HTCondor
HTCondor (also known as condor) is a job scheduler. It is powerful, but conceptually quite simple. Condor:
- runs the jobs you tell it to
- finds places to run those jobs
- makes sure everyone has fair access to resources
There are two aspects when teaching people how to use Condor:
- Using Condor itself (useful commands, the .submit file). This is relatively easy, and is what this document focuses on.
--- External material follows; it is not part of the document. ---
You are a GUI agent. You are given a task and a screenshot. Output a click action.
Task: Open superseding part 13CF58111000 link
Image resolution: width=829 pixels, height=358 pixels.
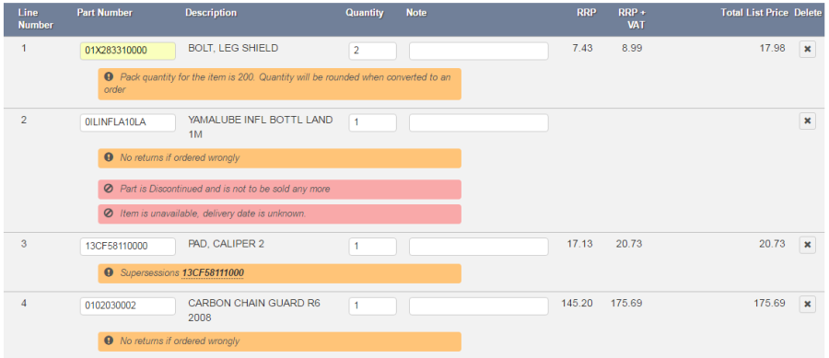pos(213,273)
- Understanding the problems your scripts are trying to solve, and how to break those up into conceptually discrete steps and units. Put another way: how to not use the cluster like one big laptop and instead like thousands of tiny desktops. For many people, this is the not so easy part.
A Simple Sample
Let's keep things simple. You want to run the command fortune using condor. Just one job. Here's how we do so:
create a file called fortune.submit defining your job:
# The environment universe = vanilla getenv = True request_cpus = 1 request_memory = 1G # Execution initial_dir = $ENV(HOME) executable = /usr/games/fortune # Job log = $ENV(HOME)/logs/fortune_$(Cluster).$(Process).log output = $ENV(HOME)/logs/fortune_$(Cluster).$(Process).out error = $ENV(HOME)/logs/fortune_$(Cluster).$(Process).err Queue
create a folder for the logs:
mkdir ~/logs
submit the job to condor
condor_submit fortune.submit
watch the queue (the job will move from IDLE, to RUN, and then then will disappear, meaning it has finished).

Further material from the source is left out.